BioMedware, Inc,, 516 North State Street, Ann Arbor, MI, 48104-1236, USA.
Int J Health Geogr. 2009 Oct 28;8:60. doi: 10.1186/1476-072X-8-60.
Although sources of positional error in geographic locations (e.g. geocoding error) used for describing and modeling spatial patterns are widely acknowledged, research on how such error impacts the statistical results has been limited. In this paper we explore techniques for quantifying the perturbability of spatial weights to different specifications of positional error.

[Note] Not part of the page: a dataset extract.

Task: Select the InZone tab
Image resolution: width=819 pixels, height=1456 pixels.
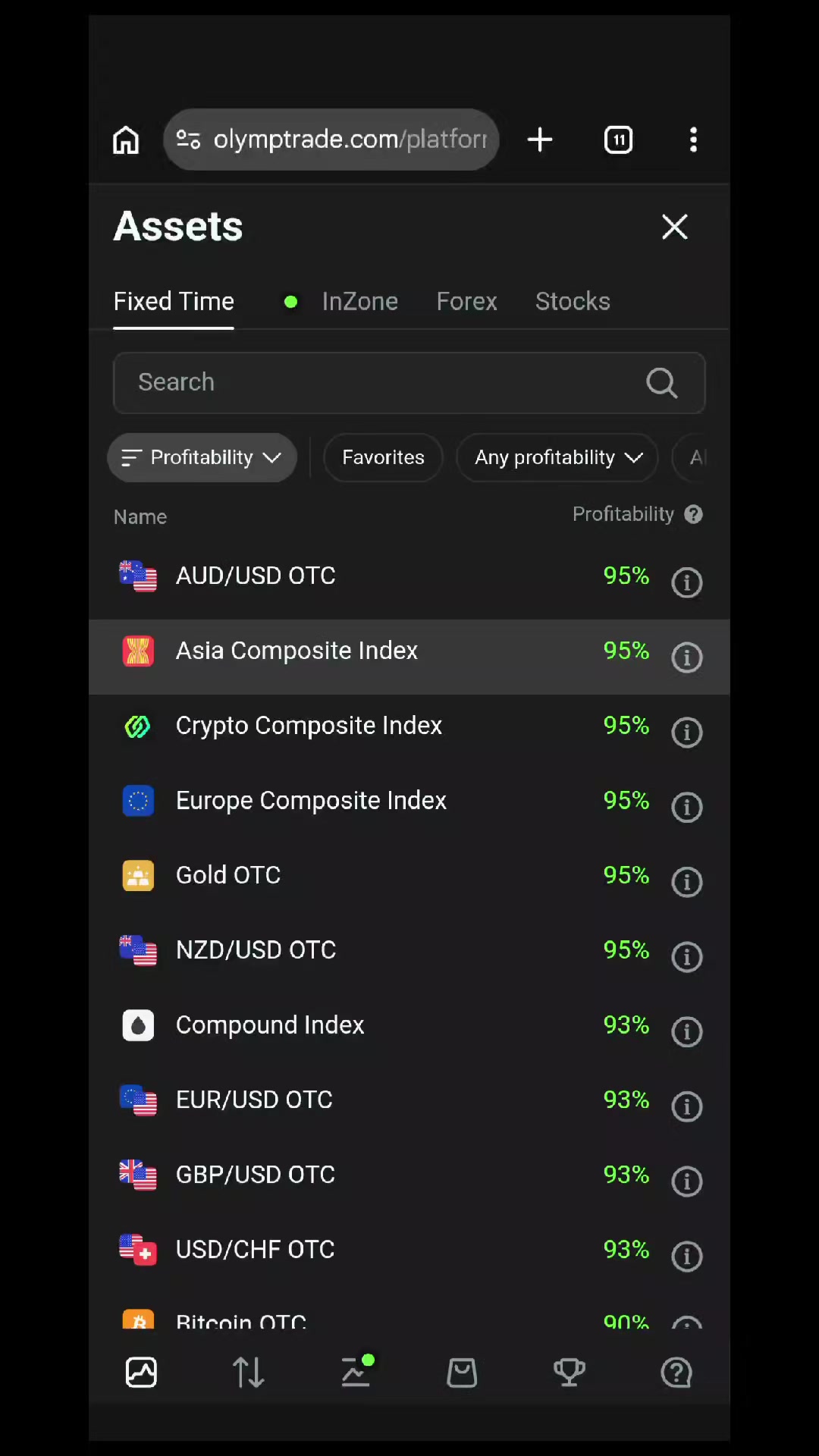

We find that a family of curves describes the relationship between perturbability and positional error, and use these curves to evaluate sensitivity of alternative spatial weight specifications to positional error both globally (when all locations are considered simultaneously) and locally (to identify those locations that would benefit most from increased geocoding accuracy). We evaluate the approach in simulation studies, and demonstrate it using a case-control study of bladder cancer in south-eastern Michigan.
Three results are significant. First, the shape of the probability distributions of positional error (e.g. circular, elliptical, cross) has little impact on the perturbability of spatial weights, which instead depends on the mean positional error. Second, our methodology allows researchers to evaluate the sensitivity of spatial statistics to positional accuracy for specific geographies. This has substantial practical implications since it makes possible routine sensitivity analysis of spatial statistics to positional error arising in geocoded street addresses, global positioning systems, LIDAR and other geographic data. Third, those locations with high perturbability (most sensitive to positional error) and high leverage (that contribute the most to the spatial weight being considered) will benefit the most from increased positional accuracy. These are rapidly identified using a new visualization tool we call the LIGA scatterplot.Herein lies a paradox for spatial analysis: For a given level of positional error increasing sample density to more accurately follow the underlying population distribution increases perturbability and introduces error into the spatial weights matrix. In some studies positional error may not impact the statistical results, and in others it might invalidate the results. We therefore must understand the relationships between positional accuracy and the perturbability of the spatial weights in order to have confidence in a study's results.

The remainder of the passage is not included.